La tensión es delicada. Mostrar un altar, un apodo, un rito o una arquitectura funeraria puede cumplir una función informativa legítima, pero también reforzar la potencia de aquello que se denuncia. Cuando esos elementos se transforman en imágenes repetidas, objetos de fascinación o marcas reconocibles, la cobertura corre el riesgo de fortalecer su poder comunicacional. No porque los medios sean responsables de su expansión, sino porque toda visibilidad produce efectos, y esos efectos no siempre son controlables.
Por eso, cubrir estos fenómenos exige algo más que exhibir su rareza.
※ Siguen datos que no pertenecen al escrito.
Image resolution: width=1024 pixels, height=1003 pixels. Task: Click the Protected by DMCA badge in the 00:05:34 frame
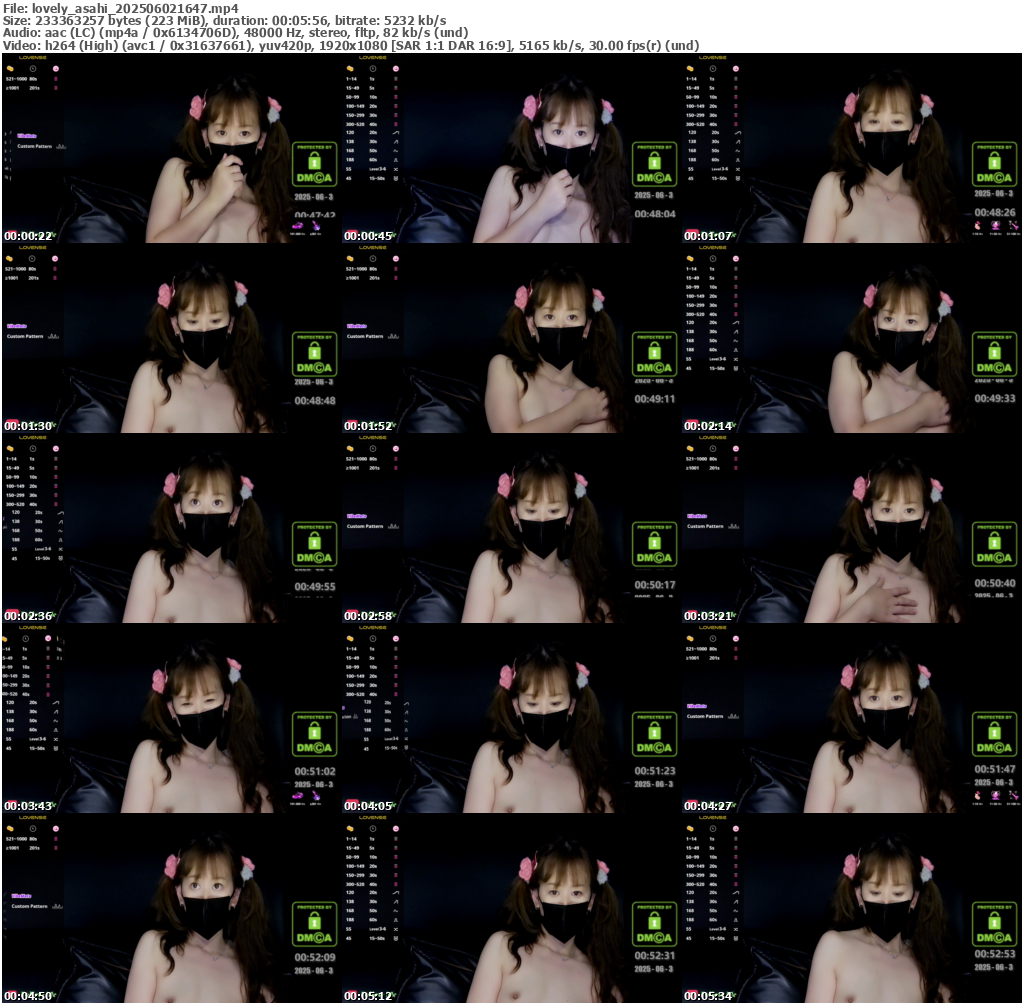(x=994, y=923)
Requiere contexto: explicar qué condiciones territoriales, económicas y culturales permiten que arraiguen, y desplazar la atención desde el objeto espectacular hacia la red de relaciones que le da sentido. Un mausoleo no importa sólo por su forma, sino por el barrio donde se instala, por los silencios que produce, por el miedo que cristaliza y por la memoria que busca imponer. Del mismo modo, una religiosidad apropiada por bandas no importa sólo por lo llamativo del rito, sino por la promesa de protección, pertenencia y destino que ofrece en contextos atravesados por el riesgo.
La pregunta de fondo, entonces, no es sólo cuánto crimen organizado existe hoy en Chile, sino cuánta capacidad está adquiriendo para producir autoridad simbólica. Esa es la frontera más sensible. Una sociedad no entra en una fase más peligrosa únicamente cuando aumentan las armas, los homicidios o las rentas ilegales, sino también cuando el delito comienza a disputar el lenguaje con que una comunidad define el respeto, la memoria y la pertenencia.
En ese punto, el problema deja de ser sólo quién controla la calle. Empieza a ser también quién controla lo que esa calle significa. Si el mausoleo marca la memoria, si el rito promete protección y si el relato mediático convierte esos signos en emblemas reconocibles, entonces la disputa excede con mucho la persecución penal: entra en el terreno del imaginario. Y cuando una organización logra instalarse allí, ya no sólo administra violencia; empieza a producir sentido. Ahí su poder se vuelve más difícil de erradicar: cuando deja de imponerse únicamente por la fuerza y comienza a sostenerse en formas de reconocimiento social.